Given records:

+++

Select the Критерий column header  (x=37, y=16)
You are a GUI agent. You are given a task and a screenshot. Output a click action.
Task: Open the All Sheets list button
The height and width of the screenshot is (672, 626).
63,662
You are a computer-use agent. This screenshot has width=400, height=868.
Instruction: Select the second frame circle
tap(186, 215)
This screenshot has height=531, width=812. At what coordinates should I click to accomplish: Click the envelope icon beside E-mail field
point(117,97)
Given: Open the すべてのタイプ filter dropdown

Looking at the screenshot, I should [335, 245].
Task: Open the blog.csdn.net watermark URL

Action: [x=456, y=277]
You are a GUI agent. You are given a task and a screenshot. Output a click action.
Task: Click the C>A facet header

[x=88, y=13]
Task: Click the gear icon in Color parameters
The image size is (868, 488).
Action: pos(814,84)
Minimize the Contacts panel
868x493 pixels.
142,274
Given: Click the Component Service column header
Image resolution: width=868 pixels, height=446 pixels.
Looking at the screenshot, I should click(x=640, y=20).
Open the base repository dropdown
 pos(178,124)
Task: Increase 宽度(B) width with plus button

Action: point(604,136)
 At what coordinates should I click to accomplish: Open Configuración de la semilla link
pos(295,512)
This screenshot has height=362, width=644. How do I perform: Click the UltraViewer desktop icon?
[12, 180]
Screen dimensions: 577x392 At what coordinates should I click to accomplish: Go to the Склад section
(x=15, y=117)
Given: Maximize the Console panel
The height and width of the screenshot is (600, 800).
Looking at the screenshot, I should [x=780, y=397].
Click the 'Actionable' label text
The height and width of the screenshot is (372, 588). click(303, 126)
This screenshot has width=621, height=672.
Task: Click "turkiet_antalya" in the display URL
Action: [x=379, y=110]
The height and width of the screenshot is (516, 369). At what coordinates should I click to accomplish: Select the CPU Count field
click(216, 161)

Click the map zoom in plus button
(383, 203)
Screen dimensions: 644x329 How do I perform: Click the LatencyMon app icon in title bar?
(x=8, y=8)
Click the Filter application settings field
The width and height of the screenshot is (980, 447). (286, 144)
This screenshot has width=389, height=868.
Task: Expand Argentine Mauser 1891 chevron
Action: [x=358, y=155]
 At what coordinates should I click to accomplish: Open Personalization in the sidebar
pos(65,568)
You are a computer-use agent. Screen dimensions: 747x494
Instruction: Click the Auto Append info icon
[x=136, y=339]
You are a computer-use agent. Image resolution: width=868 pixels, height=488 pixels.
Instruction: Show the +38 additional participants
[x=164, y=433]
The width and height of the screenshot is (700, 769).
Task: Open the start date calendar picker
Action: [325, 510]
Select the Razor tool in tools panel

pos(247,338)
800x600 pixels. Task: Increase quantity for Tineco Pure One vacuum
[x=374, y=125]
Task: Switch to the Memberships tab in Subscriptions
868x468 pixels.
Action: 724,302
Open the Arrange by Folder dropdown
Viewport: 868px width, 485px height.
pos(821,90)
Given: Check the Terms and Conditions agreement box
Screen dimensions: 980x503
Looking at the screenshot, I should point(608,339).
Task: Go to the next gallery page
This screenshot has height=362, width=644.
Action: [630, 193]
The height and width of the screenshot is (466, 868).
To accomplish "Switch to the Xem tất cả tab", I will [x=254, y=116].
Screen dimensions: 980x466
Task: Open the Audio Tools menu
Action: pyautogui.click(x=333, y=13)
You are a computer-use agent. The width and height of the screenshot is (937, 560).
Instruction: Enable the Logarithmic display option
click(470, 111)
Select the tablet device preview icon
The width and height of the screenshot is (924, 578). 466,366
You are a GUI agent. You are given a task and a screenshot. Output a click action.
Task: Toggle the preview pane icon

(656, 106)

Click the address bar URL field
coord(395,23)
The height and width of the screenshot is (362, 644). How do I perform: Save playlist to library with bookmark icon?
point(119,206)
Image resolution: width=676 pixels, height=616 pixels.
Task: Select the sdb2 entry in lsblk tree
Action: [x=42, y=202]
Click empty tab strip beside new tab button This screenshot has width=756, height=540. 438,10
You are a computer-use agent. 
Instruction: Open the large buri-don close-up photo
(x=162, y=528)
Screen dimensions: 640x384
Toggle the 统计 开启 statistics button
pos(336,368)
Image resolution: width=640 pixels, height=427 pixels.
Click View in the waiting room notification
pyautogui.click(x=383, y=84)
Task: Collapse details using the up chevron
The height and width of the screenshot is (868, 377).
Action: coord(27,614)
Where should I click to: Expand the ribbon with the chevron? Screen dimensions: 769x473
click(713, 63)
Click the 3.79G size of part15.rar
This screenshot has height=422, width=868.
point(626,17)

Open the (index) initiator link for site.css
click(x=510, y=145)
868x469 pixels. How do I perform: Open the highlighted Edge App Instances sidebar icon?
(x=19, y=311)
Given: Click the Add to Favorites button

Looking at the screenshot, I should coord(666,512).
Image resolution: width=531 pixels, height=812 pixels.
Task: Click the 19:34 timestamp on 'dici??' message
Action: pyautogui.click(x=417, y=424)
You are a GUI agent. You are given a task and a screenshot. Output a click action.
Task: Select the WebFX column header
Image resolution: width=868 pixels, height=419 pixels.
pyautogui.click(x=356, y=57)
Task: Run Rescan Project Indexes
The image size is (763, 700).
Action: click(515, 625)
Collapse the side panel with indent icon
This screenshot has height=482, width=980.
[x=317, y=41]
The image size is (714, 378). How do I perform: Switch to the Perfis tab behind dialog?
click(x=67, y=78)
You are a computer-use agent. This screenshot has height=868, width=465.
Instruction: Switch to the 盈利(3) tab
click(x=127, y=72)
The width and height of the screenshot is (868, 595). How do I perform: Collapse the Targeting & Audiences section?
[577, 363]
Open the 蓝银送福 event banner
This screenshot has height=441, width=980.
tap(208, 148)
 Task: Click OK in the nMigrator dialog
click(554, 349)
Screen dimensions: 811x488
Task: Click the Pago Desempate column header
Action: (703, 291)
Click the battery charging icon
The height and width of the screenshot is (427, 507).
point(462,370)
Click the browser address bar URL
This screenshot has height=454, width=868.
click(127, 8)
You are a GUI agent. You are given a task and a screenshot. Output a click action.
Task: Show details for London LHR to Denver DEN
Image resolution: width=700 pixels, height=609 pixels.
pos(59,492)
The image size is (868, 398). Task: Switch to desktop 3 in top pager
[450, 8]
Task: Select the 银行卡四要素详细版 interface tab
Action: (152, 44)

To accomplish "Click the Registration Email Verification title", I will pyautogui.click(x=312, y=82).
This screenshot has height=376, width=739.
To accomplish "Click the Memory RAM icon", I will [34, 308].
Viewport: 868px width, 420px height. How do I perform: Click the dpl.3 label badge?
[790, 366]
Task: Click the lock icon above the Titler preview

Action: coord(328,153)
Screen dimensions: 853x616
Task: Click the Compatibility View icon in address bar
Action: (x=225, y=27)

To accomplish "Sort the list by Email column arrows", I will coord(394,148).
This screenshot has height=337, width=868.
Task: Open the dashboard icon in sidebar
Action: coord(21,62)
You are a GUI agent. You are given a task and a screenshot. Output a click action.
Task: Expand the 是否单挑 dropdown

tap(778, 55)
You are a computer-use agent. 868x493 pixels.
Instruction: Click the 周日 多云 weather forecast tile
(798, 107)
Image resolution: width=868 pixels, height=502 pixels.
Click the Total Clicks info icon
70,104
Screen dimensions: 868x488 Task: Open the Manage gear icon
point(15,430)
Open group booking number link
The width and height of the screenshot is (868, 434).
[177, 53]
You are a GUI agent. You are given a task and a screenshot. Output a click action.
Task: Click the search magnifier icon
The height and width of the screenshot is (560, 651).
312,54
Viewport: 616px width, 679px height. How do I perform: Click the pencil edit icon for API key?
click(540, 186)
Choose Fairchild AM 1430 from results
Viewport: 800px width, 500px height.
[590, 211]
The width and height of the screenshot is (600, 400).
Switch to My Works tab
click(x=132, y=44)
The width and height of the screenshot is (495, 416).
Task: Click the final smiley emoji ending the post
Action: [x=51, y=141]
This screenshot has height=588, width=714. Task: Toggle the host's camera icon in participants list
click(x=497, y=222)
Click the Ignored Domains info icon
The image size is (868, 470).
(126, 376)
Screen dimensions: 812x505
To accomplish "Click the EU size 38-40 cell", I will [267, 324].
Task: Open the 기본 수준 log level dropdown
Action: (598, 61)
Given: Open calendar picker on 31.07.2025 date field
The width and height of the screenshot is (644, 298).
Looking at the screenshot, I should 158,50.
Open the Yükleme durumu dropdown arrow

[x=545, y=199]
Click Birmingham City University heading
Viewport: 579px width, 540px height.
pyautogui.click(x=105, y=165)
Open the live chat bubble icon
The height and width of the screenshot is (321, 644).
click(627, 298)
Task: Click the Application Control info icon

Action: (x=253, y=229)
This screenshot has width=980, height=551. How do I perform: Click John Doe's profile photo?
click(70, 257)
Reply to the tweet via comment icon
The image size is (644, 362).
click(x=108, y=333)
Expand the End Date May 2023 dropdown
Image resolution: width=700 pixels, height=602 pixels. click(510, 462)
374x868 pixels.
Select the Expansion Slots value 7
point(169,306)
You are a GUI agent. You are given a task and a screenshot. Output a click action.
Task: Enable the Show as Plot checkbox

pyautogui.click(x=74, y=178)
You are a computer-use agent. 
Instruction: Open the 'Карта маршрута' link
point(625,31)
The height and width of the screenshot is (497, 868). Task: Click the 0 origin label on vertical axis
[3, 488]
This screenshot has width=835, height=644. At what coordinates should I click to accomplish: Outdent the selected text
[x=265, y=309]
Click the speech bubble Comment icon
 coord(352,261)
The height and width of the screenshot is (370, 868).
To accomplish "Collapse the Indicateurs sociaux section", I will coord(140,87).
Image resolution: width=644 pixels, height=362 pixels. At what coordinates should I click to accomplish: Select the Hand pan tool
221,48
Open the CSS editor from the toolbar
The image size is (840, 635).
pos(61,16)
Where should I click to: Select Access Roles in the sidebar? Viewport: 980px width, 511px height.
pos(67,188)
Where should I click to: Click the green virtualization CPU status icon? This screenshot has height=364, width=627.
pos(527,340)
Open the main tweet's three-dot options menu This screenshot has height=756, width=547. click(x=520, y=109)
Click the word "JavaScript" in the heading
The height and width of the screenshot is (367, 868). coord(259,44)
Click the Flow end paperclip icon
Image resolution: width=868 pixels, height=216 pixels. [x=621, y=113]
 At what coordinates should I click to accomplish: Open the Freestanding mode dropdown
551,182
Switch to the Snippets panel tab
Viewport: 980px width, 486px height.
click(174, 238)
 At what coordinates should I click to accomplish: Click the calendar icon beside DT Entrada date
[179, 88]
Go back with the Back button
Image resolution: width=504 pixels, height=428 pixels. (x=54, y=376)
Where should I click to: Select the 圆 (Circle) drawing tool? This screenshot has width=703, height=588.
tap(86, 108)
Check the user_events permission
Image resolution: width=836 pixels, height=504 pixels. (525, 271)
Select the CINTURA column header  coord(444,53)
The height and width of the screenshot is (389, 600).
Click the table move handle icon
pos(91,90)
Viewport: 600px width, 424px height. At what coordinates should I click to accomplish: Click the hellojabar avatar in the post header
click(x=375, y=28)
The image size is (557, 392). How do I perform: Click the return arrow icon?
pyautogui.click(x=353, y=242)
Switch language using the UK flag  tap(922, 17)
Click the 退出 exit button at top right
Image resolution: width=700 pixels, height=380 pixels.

+++

Task brief: Report each line of the entries where the word "details" occurs.

Exercise result:
Task: Collapse details using the up chevron
Task: Show details for London LHR to Denver DEN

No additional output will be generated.